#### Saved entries
━━━━━━━━━━━━━━━━━━━━━━━━━━━━━━

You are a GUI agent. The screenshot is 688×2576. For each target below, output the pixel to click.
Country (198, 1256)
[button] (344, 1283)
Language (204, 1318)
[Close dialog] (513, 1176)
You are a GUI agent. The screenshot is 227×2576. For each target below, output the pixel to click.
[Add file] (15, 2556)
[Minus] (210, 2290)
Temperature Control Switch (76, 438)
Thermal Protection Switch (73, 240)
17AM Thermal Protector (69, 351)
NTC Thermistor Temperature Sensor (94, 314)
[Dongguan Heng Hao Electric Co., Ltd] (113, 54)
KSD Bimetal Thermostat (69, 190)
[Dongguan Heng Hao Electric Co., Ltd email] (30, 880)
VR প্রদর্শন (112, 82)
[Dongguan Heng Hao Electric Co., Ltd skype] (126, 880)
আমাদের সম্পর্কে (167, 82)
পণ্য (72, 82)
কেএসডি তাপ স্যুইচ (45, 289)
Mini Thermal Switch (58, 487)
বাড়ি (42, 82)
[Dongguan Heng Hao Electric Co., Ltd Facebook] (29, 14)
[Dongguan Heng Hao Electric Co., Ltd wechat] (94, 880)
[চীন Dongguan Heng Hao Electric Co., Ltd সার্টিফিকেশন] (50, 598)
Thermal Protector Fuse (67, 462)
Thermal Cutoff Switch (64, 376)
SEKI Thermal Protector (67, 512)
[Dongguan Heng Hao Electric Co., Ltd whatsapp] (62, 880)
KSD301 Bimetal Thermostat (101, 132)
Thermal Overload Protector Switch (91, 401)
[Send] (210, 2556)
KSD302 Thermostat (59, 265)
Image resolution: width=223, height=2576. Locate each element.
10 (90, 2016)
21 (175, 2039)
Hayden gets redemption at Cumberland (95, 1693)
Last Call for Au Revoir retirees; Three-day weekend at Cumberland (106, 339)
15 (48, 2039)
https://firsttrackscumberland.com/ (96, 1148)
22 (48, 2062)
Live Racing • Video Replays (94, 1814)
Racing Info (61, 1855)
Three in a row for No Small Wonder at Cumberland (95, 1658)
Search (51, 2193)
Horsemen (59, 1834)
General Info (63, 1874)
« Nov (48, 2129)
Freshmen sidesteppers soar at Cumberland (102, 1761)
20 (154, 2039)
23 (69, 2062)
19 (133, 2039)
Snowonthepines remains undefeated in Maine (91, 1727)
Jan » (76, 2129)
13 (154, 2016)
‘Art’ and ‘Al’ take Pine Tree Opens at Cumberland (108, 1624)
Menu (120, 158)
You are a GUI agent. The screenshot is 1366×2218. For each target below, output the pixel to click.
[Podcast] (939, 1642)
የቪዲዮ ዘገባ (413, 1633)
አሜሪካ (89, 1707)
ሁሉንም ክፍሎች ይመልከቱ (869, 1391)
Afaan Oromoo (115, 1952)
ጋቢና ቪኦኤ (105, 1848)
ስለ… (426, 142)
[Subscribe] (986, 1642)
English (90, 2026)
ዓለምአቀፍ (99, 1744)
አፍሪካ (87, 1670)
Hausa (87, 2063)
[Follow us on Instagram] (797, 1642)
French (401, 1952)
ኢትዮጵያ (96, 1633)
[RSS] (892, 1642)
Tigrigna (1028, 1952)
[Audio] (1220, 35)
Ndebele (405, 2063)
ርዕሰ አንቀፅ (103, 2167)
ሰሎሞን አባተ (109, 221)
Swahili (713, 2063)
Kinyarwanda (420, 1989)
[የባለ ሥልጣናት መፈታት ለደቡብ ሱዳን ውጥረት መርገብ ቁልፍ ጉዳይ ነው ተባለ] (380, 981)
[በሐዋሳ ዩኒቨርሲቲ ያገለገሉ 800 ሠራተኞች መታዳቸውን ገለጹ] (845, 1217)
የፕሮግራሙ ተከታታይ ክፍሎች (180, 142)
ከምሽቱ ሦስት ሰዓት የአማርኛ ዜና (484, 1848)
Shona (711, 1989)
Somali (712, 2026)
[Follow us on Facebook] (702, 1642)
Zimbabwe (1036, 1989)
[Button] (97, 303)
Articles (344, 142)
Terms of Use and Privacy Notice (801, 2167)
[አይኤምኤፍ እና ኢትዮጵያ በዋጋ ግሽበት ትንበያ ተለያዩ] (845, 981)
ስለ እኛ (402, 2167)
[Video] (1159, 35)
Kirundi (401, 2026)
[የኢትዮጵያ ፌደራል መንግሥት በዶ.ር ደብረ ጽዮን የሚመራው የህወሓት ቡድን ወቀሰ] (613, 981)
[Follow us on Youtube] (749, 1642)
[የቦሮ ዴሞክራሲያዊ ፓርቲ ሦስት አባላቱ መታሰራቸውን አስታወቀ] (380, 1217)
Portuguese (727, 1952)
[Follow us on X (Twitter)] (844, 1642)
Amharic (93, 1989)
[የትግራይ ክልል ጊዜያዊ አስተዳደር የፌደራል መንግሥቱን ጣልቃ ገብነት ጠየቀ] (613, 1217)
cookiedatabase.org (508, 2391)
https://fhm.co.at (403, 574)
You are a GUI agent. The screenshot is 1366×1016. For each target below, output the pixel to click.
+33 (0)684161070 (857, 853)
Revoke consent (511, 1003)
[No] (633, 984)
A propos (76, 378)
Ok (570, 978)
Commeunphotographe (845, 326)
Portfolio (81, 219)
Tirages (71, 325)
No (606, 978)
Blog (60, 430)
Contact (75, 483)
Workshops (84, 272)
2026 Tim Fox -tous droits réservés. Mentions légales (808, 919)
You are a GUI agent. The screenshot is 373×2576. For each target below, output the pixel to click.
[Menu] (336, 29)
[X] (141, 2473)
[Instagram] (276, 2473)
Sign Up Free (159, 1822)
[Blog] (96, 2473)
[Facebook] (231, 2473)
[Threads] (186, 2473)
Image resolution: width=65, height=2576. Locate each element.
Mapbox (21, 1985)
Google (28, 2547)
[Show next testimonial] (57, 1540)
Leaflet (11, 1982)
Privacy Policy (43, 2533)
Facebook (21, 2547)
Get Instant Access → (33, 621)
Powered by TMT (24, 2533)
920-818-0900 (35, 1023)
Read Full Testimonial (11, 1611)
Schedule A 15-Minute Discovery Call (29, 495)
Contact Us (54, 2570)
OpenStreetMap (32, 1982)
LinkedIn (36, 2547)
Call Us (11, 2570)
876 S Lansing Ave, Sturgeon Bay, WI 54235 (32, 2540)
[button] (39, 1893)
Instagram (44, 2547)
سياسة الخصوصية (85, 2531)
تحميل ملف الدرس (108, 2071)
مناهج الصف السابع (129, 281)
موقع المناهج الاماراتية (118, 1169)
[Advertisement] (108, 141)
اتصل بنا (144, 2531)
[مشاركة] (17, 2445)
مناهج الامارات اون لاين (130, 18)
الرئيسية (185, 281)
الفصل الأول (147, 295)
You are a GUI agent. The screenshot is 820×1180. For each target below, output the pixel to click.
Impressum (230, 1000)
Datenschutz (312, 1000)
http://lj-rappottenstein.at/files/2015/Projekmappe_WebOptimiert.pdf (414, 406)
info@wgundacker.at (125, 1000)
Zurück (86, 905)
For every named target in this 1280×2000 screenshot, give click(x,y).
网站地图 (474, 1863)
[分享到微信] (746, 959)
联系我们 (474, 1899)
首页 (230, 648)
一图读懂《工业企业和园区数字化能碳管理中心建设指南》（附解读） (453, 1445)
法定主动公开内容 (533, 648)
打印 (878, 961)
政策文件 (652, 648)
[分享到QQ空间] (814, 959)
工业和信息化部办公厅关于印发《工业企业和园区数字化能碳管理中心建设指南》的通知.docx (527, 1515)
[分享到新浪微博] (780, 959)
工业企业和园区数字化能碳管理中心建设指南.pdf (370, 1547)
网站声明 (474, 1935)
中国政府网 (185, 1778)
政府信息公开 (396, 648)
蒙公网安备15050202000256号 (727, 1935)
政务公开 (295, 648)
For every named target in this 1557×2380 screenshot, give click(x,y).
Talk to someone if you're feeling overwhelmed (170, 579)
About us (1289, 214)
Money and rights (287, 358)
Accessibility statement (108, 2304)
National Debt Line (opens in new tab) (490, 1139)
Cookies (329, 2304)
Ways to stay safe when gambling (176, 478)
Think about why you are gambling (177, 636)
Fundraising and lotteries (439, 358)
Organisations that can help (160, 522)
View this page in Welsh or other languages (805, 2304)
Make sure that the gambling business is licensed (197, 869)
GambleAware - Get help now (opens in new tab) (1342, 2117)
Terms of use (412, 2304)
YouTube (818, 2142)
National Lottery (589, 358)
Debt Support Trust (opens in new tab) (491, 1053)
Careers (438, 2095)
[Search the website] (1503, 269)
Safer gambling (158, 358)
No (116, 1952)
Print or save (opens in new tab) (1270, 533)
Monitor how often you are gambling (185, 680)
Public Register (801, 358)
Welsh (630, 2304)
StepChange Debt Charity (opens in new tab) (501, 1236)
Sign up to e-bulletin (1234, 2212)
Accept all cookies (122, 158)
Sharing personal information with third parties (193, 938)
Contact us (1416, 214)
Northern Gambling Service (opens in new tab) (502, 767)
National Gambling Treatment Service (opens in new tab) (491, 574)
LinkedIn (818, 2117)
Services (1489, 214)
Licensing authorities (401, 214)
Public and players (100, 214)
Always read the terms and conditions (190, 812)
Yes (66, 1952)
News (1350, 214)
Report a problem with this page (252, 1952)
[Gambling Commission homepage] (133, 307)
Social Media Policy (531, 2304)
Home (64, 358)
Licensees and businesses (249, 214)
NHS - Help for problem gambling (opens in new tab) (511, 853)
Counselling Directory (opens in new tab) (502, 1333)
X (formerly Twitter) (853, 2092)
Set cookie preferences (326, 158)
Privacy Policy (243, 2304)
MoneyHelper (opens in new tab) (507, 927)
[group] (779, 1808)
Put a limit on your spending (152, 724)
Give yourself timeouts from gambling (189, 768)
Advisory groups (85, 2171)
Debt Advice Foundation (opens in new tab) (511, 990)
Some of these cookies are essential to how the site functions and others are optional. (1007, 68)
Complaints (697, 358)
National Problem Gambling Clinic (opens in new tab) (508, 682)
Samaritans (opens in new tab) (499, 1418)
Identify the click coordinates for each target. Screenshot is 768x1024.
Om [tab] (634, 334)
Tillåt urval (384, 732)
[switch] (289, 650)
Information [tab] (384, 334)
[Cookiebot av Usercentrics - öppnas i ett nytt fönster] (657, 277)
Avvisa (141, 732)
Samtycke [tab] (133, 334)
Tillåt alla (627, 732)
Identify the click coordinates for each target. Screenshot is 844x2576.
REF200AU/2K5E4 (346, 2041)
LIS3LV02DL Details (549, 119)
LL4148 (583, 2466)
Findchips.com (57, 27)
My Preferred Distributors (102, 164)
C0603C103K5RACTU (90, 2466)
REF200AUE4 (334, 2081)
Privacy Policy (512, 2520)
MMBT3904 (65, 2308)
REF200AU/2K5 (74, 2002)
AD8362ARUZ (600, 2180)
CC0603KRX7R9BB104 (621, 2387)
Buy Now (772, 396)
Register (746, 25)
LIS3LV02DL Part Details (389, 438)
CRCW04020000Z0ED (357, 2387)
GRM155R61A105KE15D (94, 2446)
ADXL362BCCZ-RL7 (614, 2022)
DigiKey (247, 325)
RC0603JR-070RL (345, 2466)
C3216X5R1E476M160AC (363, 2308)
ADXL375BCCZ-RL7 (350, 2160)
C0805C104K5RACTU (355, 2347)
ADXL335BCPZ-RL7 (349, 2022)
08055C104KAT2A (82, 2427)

━━━━━━━━━━━━━━━━━━━━━━━━━━━━━━

#### EXERCISE DESCRIPTION
Provide the number of lines above that include the string "Details", with no other words.

#### EXPECTED ANSWER
2